> [Directions for this task]
Reproduce verbatim the stretch of lines from the start of the records through the line containing "click(231, 415)", and nothing beyond it.

[Records from a pointing dataset]
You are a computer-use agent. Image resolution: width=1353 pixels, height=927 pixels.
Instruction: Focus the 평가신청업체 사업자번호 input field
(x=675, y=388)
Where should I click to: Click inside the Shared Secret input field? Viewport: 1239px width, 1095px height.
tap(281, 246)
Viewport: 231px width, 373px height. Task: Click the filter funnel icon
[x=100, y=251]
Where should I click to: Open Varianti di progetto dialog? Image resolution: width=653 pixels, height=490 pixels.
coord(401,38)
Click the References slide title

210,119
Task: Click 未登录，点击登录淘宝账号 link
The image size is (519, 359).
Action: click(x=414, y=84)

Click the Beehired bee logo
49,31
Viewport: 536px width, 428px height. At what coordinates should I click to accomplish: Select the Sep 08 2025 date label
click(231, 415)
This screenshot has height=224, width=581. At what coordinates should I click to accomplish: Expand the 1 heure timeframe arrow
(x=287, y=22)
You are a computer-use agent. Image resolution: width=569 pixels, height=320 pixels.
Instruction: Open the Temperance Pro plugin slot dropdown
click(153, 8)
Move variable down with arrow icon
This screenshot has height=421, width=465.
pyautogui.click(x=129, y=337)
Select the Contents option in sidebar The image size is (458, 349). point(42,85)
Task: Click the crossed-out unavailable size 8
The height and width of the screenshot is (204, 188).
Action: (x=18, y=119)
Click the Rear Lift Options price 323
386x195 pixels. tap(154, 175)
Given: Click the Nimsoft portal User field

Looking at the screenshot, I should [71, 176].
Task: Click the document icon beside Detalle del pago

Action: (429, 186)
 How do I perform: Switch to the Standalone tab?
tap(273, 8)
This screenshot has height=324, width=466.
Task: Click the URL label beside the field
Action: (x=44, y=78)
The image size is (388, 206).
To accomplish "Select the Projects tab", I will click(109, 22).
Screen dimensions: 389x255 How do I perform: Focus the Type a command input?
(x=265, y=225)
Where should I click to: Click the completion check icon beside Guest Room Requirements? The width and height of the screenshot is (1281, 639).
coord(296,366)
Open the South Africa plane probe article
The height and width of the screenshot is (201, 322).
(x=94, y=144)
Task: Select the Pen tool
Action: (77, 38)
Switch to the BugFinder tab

> [Result]
You are a computer-use agent. Image resolution: width=1353 pixels, height=927 pixels.
Instruction: Focus the 평가신청업체 사업자번호 input field
(x=675, y=388)
Where should I click to: Click inside the Shared Secret input field? Viewport: 1239px width, 1095px height.
tap(281, 246)
Viewport: 231px width, 373px height. Task: Click the filter funnel icon
[x=100, y=251]
Where should I click to: Open Varianti di progetto dialog? Image resolution: width=653 pixels, height=490 pixels.
coord(401,38)
Click the References slide title

210,119
Task: Click 未登录，点击登录淘宝账号 link
The image size is (519, 359).
Action: click(x=414, y=84)

Click the Beehired bee logo
49,31
Viewport: 536px width, 428px height. At what coordinates should I click to accomplish: Select the Sep 08 2025 date label
click(231, 415)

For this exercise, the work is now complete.